» GIVEN DATA:
○ ○ ○

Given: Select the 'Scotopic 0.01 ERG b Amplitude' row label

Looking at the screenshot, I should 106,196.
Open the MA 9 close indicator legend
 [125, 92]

○ ○ ○

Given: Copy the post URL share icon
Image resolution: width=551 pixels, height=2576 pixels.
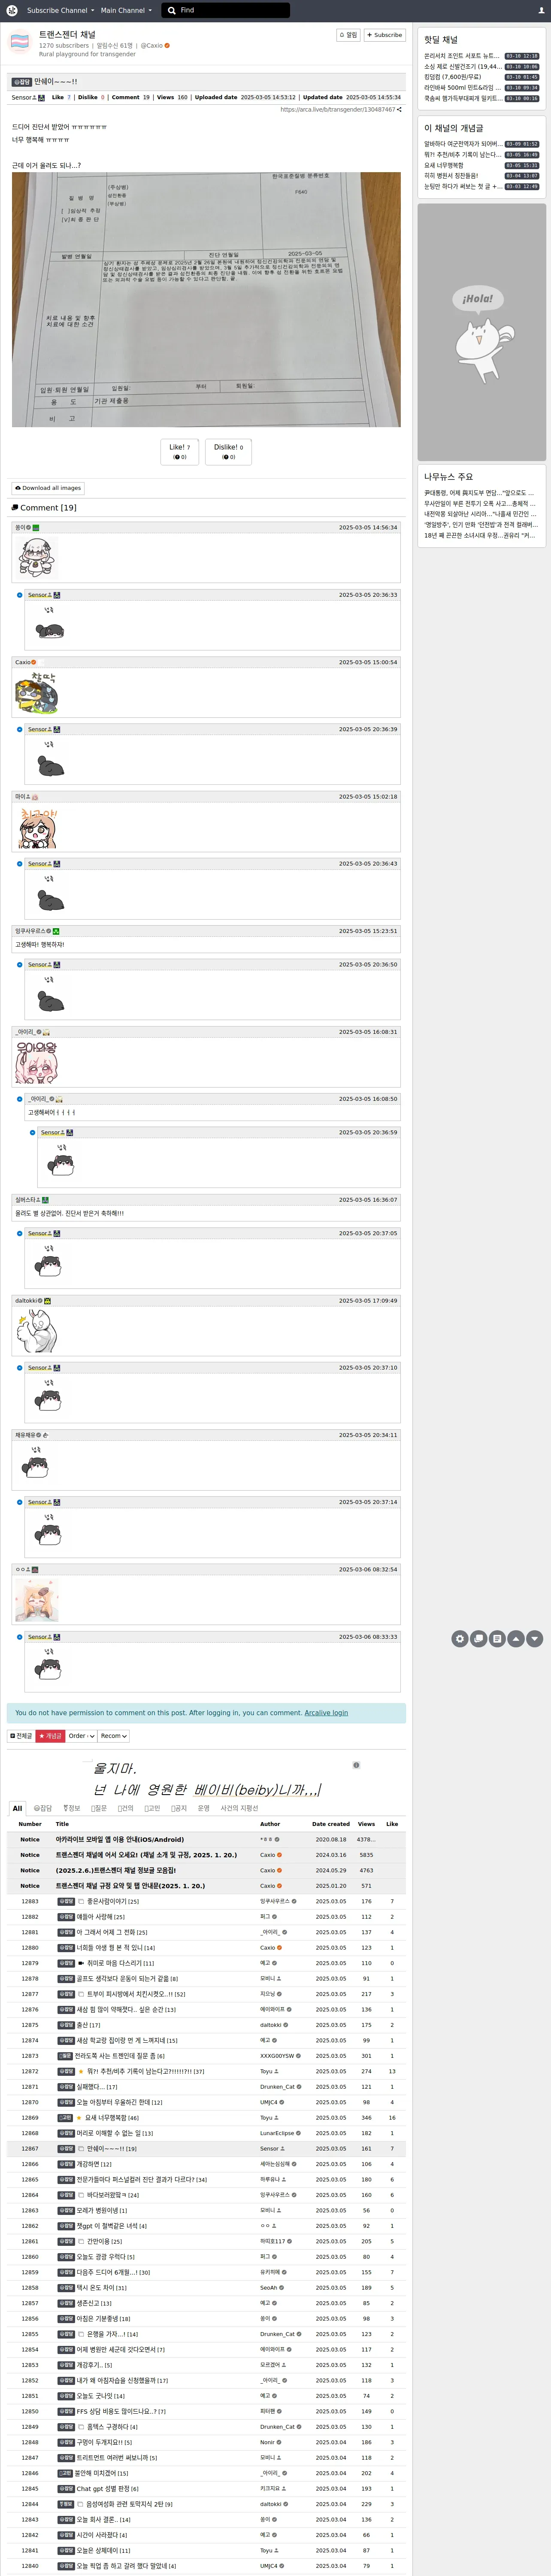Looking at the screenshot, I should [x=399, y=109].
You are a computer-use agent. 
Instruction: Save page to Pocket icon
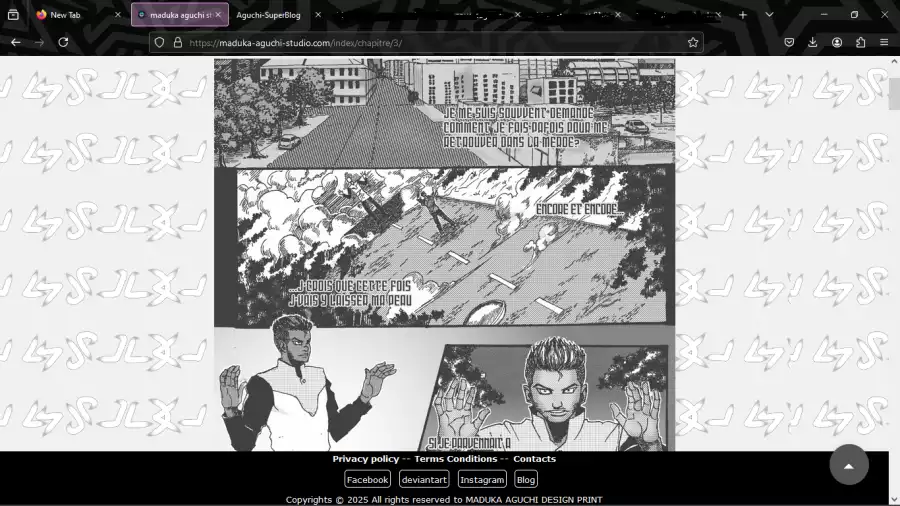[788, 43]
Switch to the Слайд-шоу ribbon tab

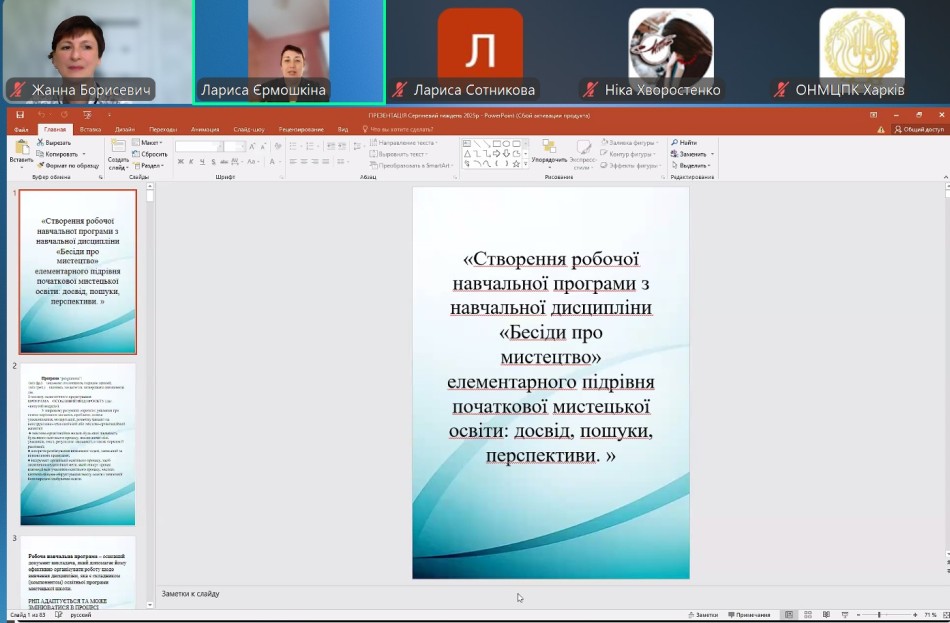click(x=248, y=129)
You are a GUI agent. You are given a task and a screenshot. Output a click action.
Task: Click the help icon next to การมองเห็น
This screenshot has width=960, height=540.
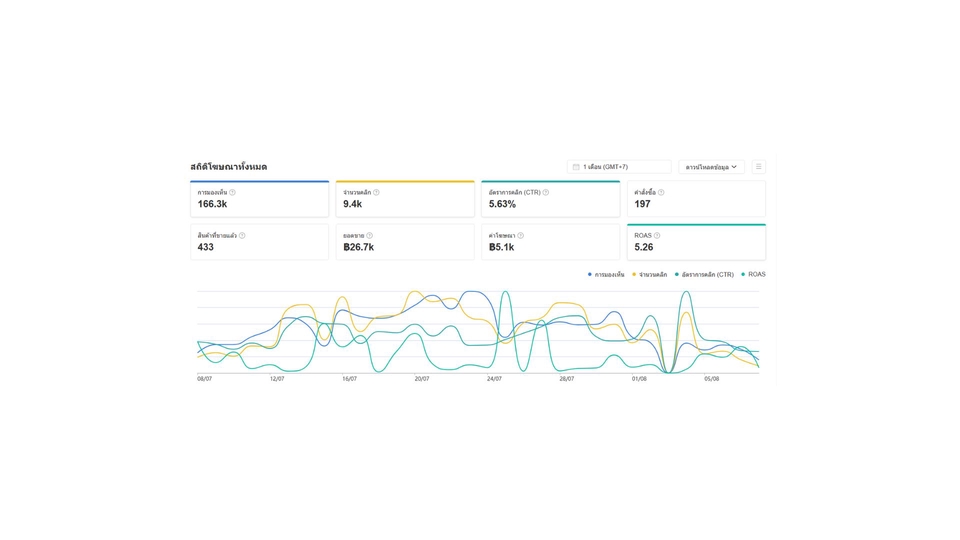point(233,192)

○ ○ ○

» THE TASK:
Please copy each line of the records above in which the word "agent" can be found.

» ANSWER SECTION:
You are a computer-use agent. 
You are a GUI agent. You are given a task and a screenshot. Output a click action.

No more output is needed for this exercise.